Taylor Swift, Auto-Didact

In this week’s Rolling Stone, Taylor Swift talks history. “I just read a 900-page book called The Kennedy Women,” she tells the magazine. “This morning I bought books about John Adams, Lincoln’s Cabinet, the Founding Fathers and Ellis Island.”

Let’s run down Taylor’s syllabus, which is pretty easy if you’ve got a working knowledge of the nonfiction dustbins at your local Barnes & Noble. In addition to Laurence Leamer’s The Kennedy Women, she’s reading David McCullough’s John Adams and his 1776 (or maybe Joseph Ellis’s Founding Brothers) and — regrettably — Doris Kearns Goodwin’s Team of Rivals. The Ellis Island title’s harder to identify: I’m guessing it’s not David R. Roediger’s Working Toward Whiteness: How America’s Immigrants Became White. Maybe Kate Kerrigan’s new historical novel Ellis Island? Maybe the oral history Island of Hope, Island of Tears? Maybe Vincent Cannato’s American Passage?
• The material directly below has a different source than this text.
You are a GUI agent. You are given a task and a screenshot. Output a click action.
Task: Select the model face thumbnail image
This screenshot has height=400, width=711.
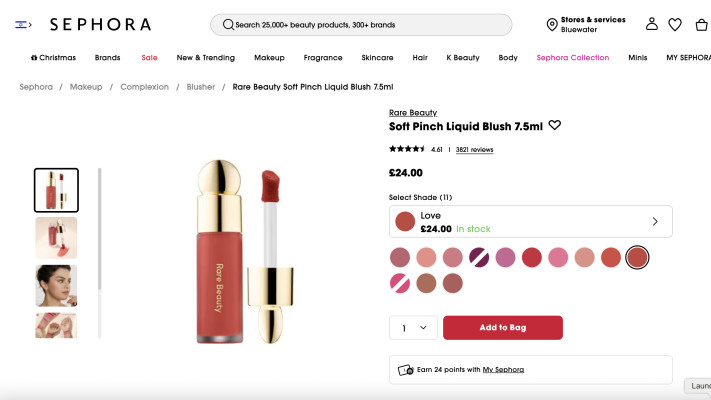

Anyway, it’s nice to see someone so young and so famous reading all this semi-serious nonfiction, even if Swift seems to base her choices on the last few years’ most popular Fathers’ Day gifts. A friend quipped that Swift surely bought Mark Twain’s Autobiography last year. But here’s the crazy thing: while a copy of Stephen Hawking’s Brief History of Time must be floating around her tour bus, Swift was born eighteen months after its publication.

Bonus link: this interesting 1988 New York feature, pegged to the publication of Hawking’s book, on “the great unread books of our time.”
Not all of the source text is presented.